:: Task inputs

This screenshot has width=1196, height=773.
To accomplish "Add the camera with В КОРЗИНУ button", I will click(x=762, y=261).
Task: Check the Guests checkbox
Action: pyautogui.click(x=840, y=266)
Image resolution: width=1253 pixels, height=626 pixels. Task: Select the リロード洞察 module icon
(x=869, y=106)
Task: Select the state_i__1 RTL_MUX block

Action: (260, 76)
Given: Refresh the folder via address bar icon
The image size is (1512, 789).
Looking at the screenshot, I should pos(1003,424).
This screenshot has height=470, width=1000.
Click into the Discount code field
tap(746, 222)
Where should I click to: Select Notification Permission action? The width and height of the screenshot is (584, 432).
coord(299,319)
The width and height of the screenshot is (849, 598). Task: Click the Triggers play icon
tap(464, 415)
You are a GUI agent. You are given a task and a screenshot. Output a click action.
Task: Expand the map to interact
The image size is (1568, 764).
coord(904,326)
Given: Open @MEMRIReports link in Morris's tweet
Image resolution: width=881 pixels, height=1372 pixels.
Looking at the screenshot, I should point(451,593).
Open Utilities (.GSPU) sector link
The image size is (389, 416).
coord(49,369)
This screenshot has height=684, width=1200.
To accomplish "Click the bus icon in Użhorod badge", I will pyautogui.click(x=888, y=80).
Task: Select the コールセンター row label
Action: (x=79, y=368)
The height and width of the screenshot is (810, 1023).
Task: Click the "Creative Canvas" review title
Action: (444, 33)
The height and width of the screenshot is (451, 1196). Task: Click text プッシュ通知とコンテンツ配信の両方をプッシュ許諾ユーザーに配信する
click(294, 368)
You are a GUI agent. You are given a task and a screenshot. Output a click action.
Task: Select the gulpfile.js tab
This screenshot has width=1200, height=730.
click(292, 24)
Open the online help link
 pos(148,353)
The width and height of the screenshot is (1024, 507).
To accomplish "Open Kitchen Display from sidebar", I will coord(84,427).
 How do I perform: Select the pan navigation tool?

::::

◆ Work to complete
Once more, write out the records exactly as they are.

◆ Result of this task
This screenshot has width=1196, height=773.
To accomplish "Add the camera with В КОРЗИНУ button", I will click(x=762, y=261).
Task: Check the Guests checkbox
Action: pyautogui.click(x=840, y=266)
Image resolution: width=1253 pixels, height=626 pixels. Task: Select the リロード洞察 module icon
(x=869, y=106)
Task: Select the state_i__1 RTL_MUX block

Action: (260, 76)
Given: Refresh the folder via address bar icon
The image size is (1512, 789).
Looking at the screenshot, I should pos(1003,424).
This screenshot has height=470, width=1000.
Click into the Discount code field
tap(746, 222)
Where should I click to: Select Notification Permission action? The width and height of the screenshot is (584, 432).
coord(299,319)
The width and height of the screenshot is (849, 598). Task: Click the Triggers play icon
tap(464, 415)
You are a GUI agent. You are given a task and a screenshot. Output a click action.
Task: Expand the map to interact
The image size is (1568, 764).
coord(904,326)
Given: Open @MEMRIReports link in Morris's tweet
Image resolution: width=881 pixels, height=1372 pixels.
Looking at the screenshot, I should point(451,593).
Open Utilities (.GSPU) sector link
The image size is (389, 416).
coord(49,369)
This screenshot has height=684, width=1200.
To accomplish "Click the bus icon in Użhorod badge", I will pyautogui.click(x=888, y=80).
Task: Select the コールセンター row label
Action: (x=79, y=368)
The height and width of the screenshot is (810, 1023).
Task: Click the "Creative Canvas" review title
Action: (444, 33)
The height and width of the screenshot is (451, 1196). Task: Click text プッシュ通知とコンテンツ配信の両方をプッシュ許諾ユーザーに配信する
click(294, 368)
You are a GUI agent. You are given a task and a screenshot. Output a click action.
Task: Select the gulpfile.js tab
This screenshot has width=1200, height=730.
click(292, 24)
Open the online help link
 pos(148,353)
The width and height of the screenshot is (1024, 507).
To accomplish "Open Kitchen Display from sidebar", I will coord(84,427).
 How do I perform: Select the pan navigation tool?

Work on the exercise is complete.